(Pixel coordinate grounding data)
════════════════════

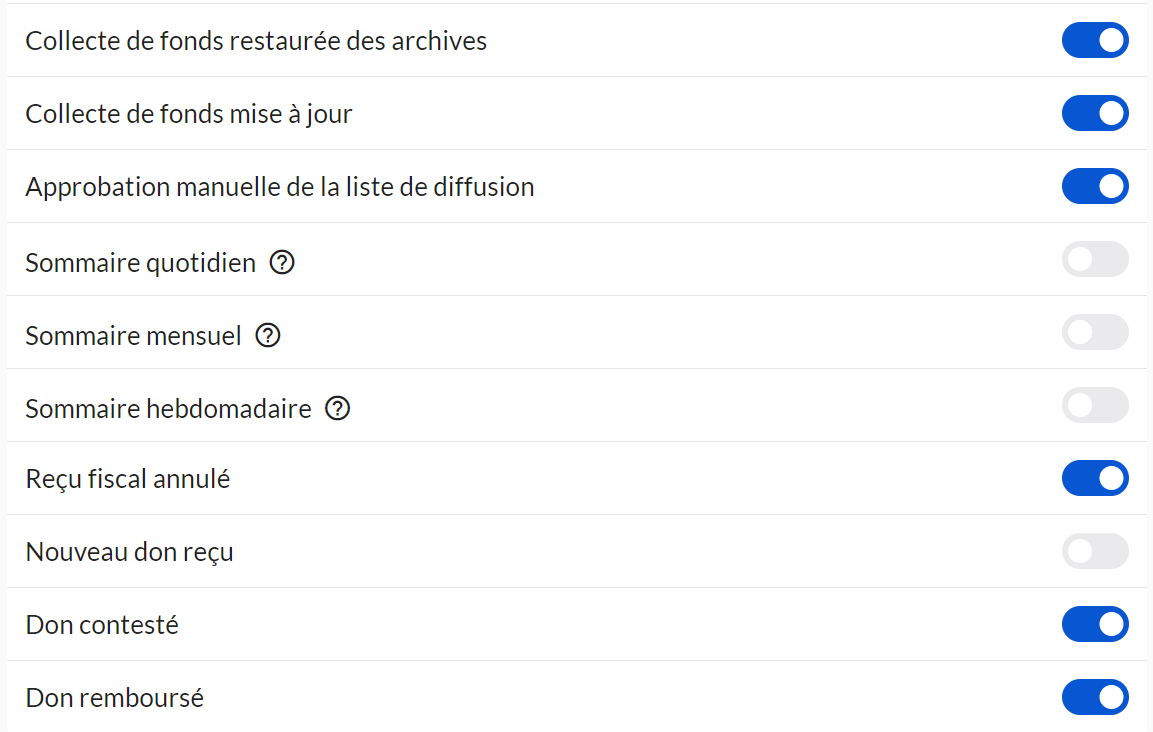
Task: Disable the Don remboursé switch
Action: [1095, 698]
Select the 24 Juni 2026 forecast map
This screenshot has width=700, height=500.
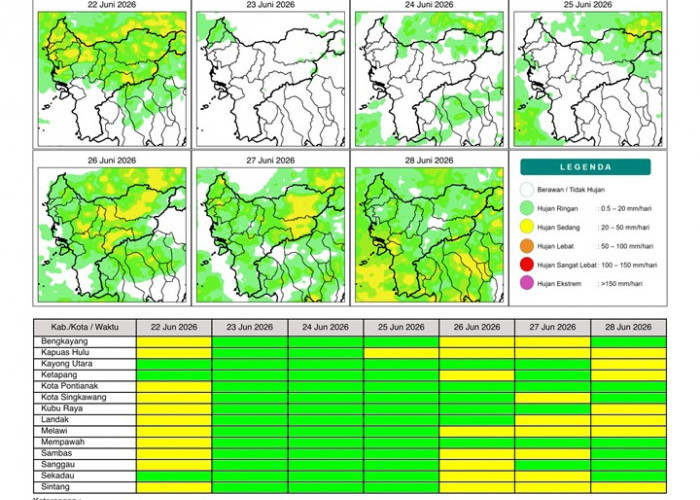pyautogui.click(x=429, y=79)
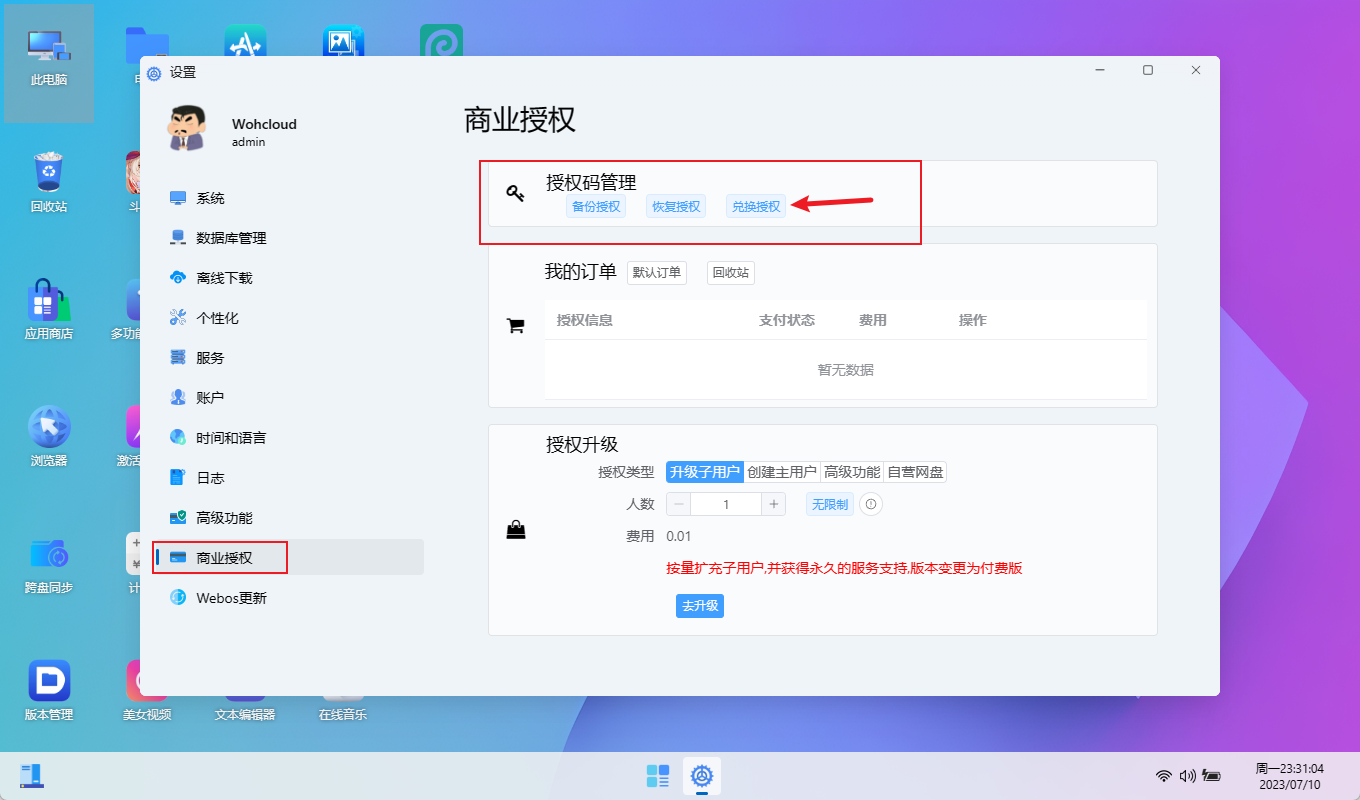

════════════════════

Problem description. Which lines run from the one containing "Select the 24 Juni 2026 forecast map" to the end of the entries above? Write them out exactly, leaving out every picture.

Written solution.
Select the 24 Juni 2026 forecast map
This screenshot has width=700, height=500.
pyautogui.click(x=429, y=79)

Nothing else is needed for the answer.